Queen Latifah talks about building success in a male-dominated world and the power of self-confidence at BET's Leading Women Defined summit.

Published March 4, 2013

There's no question that talent has enabled Queen Latifah to become a star across various platforms. But while building a successful career in music, television and film, sister followed her gut and did her homework. And, perhaps just as important, she believed in herself and wasn't afraid to fail.

On the final night of BET's fourth annual Leading Women Defined summit, Queen Latifah reflected on her path to success. It began with supportive parents who taught her from a young age the importance of being independent and self-confident. Their strong bond allowed her at the tender age of 17 to take a year from off college to try to become a female rapper in a male-dominated area.

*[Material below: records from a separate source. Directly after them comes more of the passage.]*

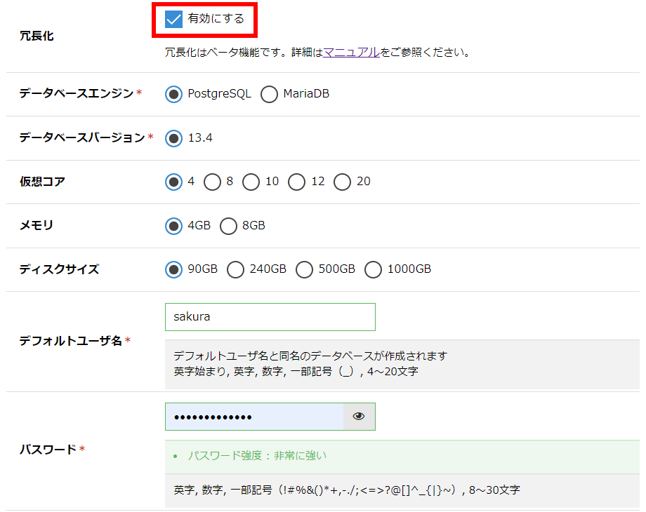Image resolution: width=646 pixels, height=512 pixels.
Task: Open the マニュアル link
Action: (351, 52)
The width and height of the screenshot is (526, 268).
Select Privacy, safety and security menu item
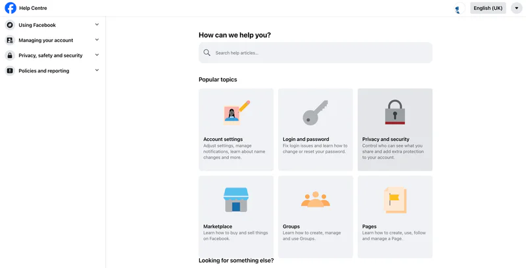(53, 55)
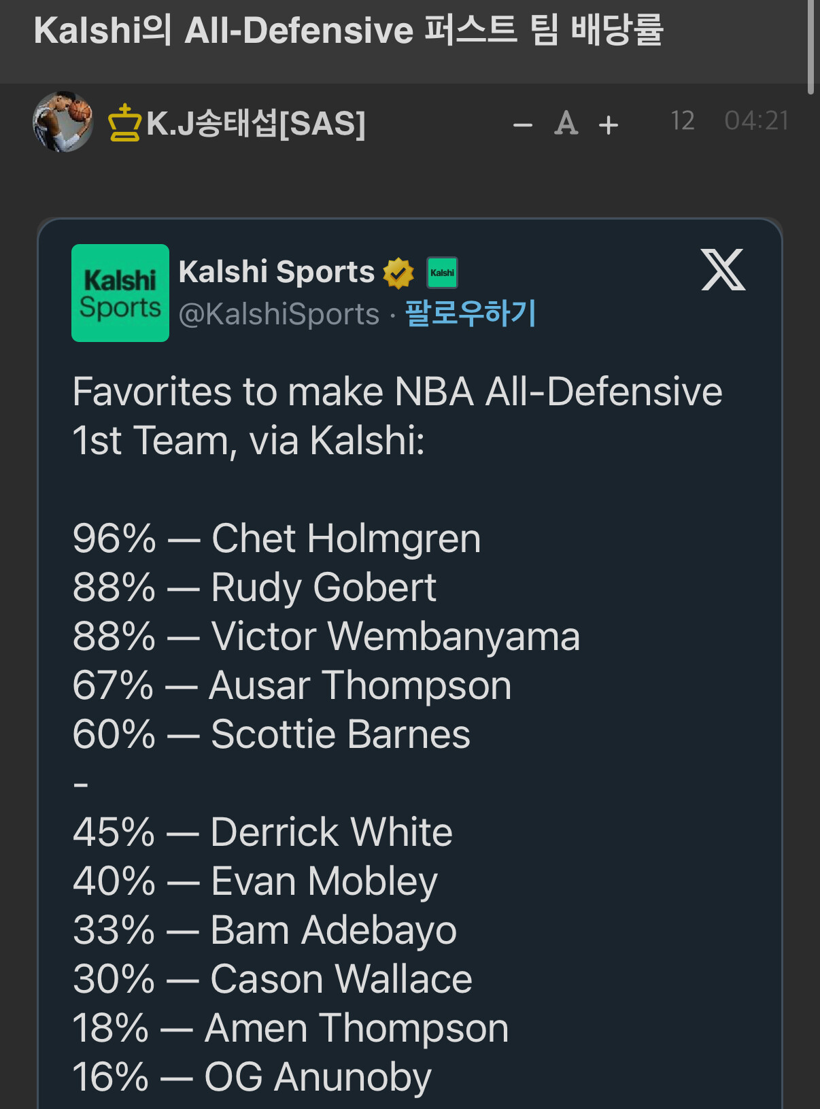Viewport: 820px width, 1109px height.
Task: Click the 'A' font size icon
Action: [566, 124]
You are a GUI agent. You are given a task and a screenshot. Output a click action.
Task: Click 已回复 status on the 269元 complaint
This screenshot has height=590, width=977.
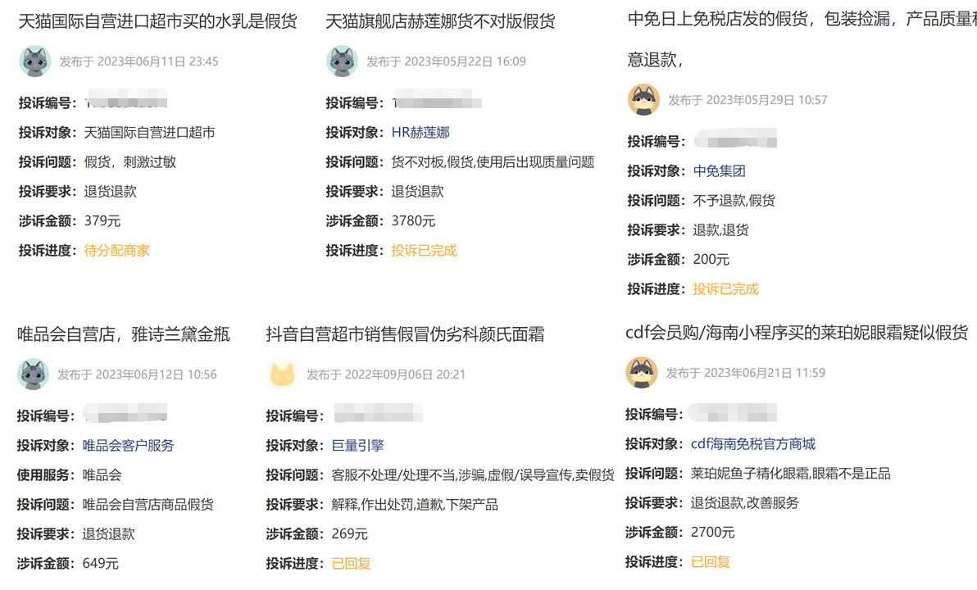351,564
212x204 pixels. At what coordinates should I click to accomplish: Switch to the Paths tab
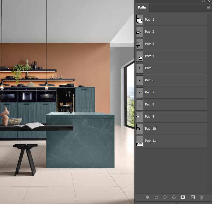tap(142, 8)
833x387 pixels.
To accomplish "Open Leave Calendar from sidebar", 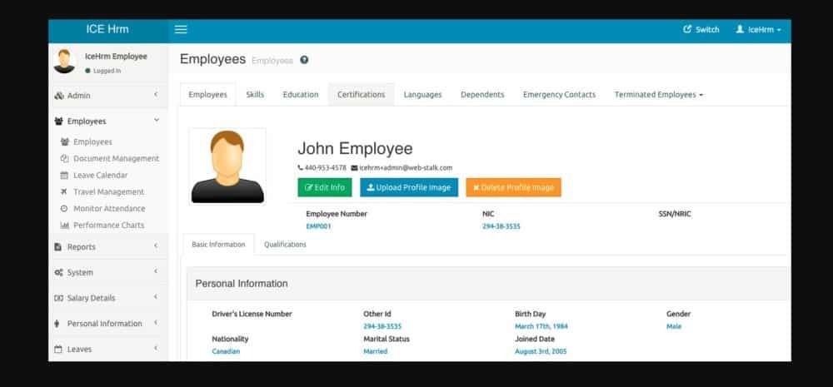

It wasn't easy. Queen Latifah had to work hard to prove to record labels that she was worth their investment and work with fewer marketing dollars than her male counterparts as she carved out her niche.

"And me coming out with this African crown on my head?" she laughed. "That was different."

Queen Latifah and Shakim Compere, her childhood friend and business partner, got a lot of good advice from industry veterans but they also learned a lot on their own.

"We really sat around as a crew and looked at the music business, looked at the history and how many people made all these hit records and had nothing to show for it and accidently signed away their own publishing or accidently did this and didn't read that," she recalled.

Those people, Queen Latifah added, had the attitude that they just wanted to sing ; they didn't read contracts, just signed. She didn't want to be that person. Instead, she and Compere took what they learned and created their own company.

"It was a really good decision. We had to learn a lot the hard way because we were young and we weren't educated about a lot of things. We didn't have college degrees or finance backgrounds so we had to take our lumps to learn but we did it," she said. "I'm really grateful that we did because I don't think anyone would have really understood what we were capable of us other than us to the degree that we did. Sometimes you do have to bank on yourself. You do have to believe in your ideas enough to really get out there and fight for it despite what people think of some young kids from the hood."

It's all about taking a leap of faith in oneself as both she and her parents did in her and also being unafraid to fail. Latifah used a kids and kickball analogy to make her point. Dealing with rejection at an early age teaches you that it's okay to stumble and even fall, and, she said, that has helped her achieve all that she has.

"You can't let fear paralyze you. The worse that can happen is you fail but guess what: You get up and try again. Feel that pain, get over it, get up, dust yourself off and keep it moving," she said.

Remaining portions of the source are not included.